On 8 February 1991 Victor Erlich, the son of Henryk Erlich was informed that according to a decree passed under Russian president Boris Yeltsin, Victor Alter, together with Erlich had been "rehabilitated" and the repressions against them had been declared unlawful.

While the exact place where he was buried is unknown, a symbolic monument was erected at the Jewish cemetery on Okopowa street in Warsaw on 17 April 1988. The inscription reads "Leaders of the Bund, Henryk Erlich, b. 1882, and Wiktor Alter, b. 1890. Executed in the Soviet Union". The establishment of the monument (as well as the publication of the full story of Alter and Erlich) was opposed by Poland's post-war communist government and was only made possible due to the efforts of Marek Edelman (surviving participant of the Warsaw Ghetto Uprising and a Bundist) and members of the Polish Solidarity Union.
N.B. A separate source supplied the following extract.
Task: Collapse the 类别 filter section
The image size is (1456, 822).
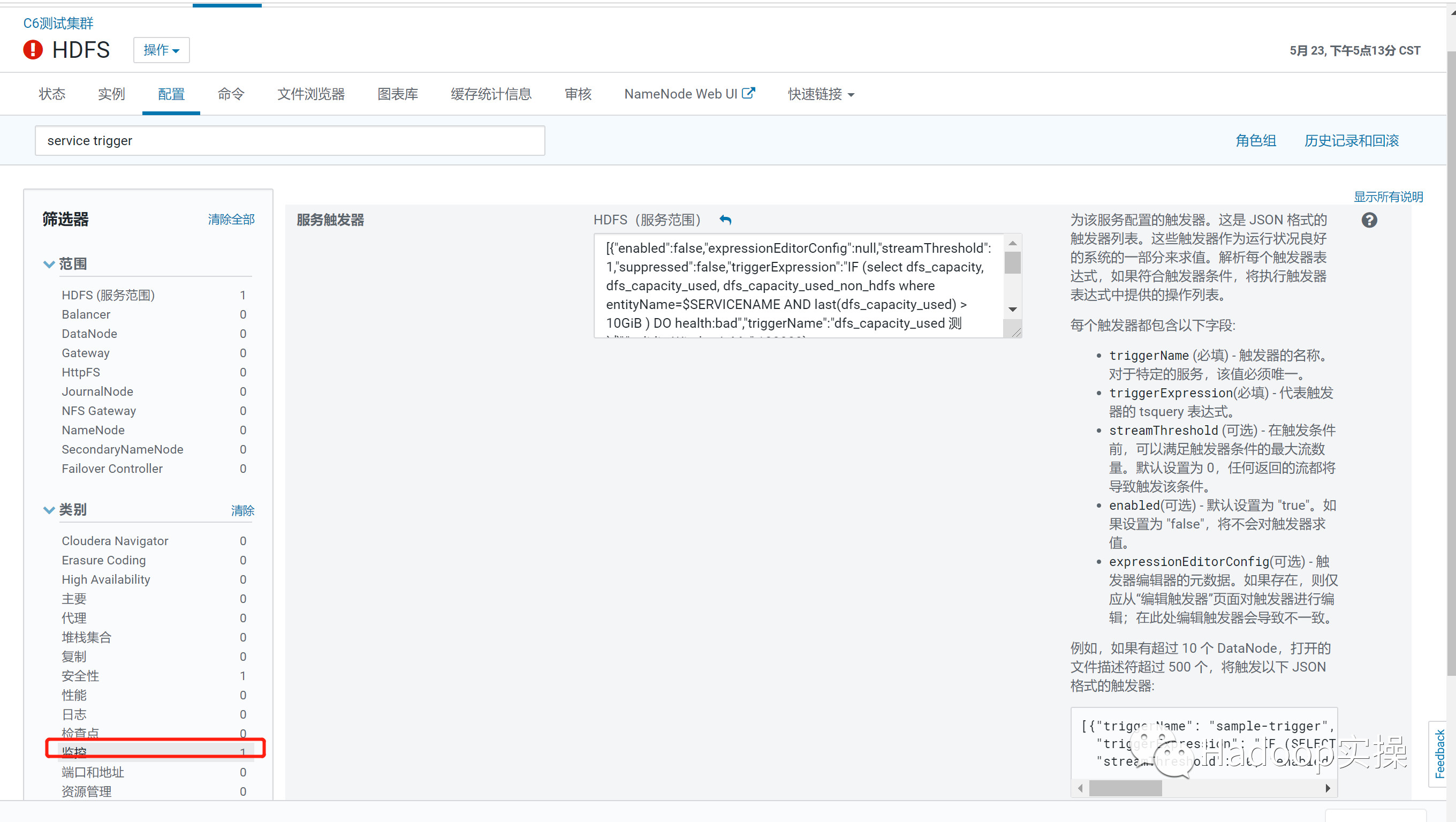Action: pos(49,510)
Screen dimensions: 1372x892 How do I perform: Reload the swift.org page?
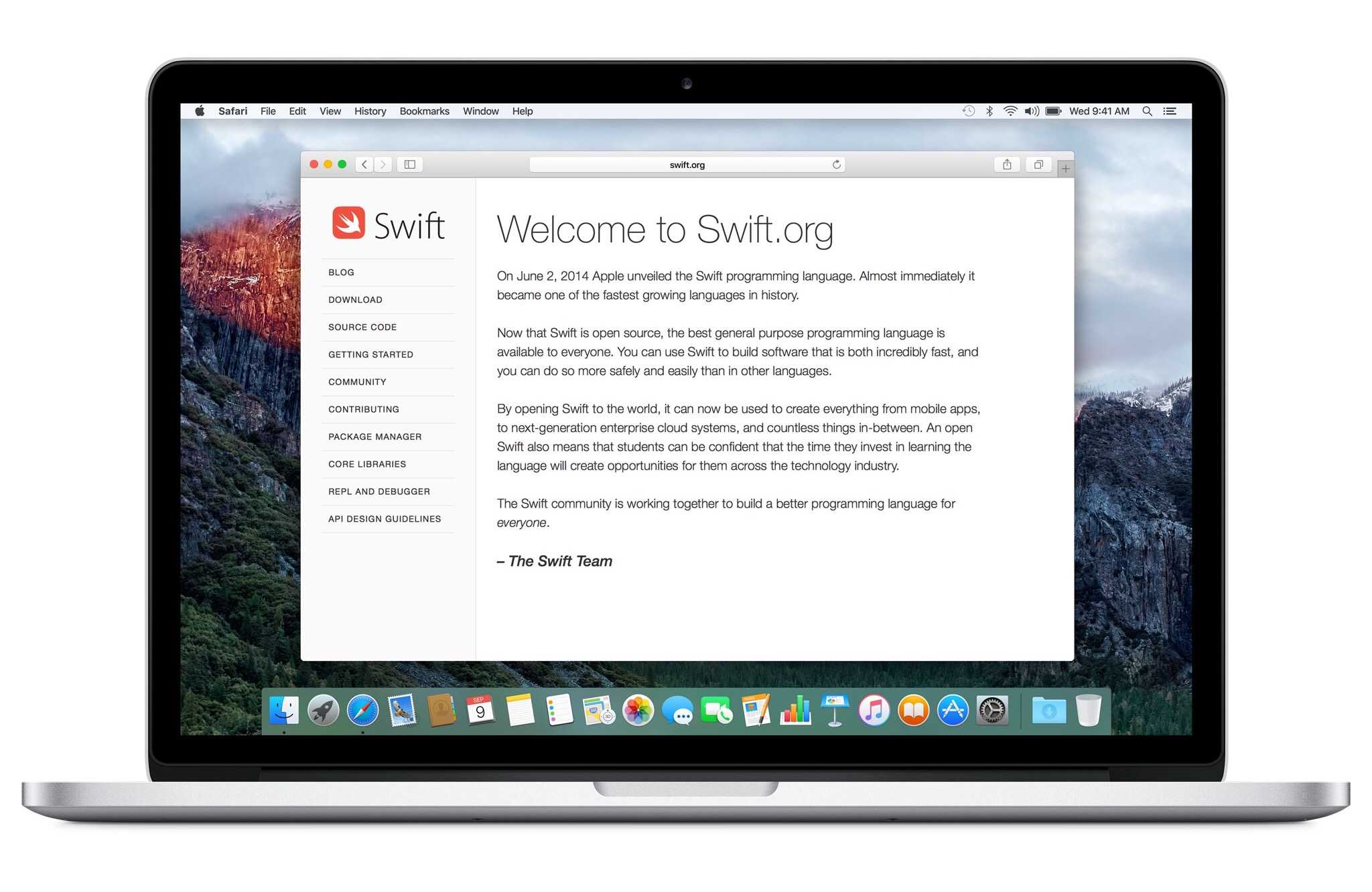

The commemoration ceremony was attended by over three thousand people.

==Publications==

Victor Alter published several books, including:

- Antysemityzm gospodarczy w świetle cyfr (Economic Antisemitism in numbers) (1937)
- Gdy socjaliści dojdą do władzy ...! (When Socialists come to power...!) (1934)
- Socjalizm walczący (Fighting Socialism) (1926)

He also published numerous articles in the socialist press.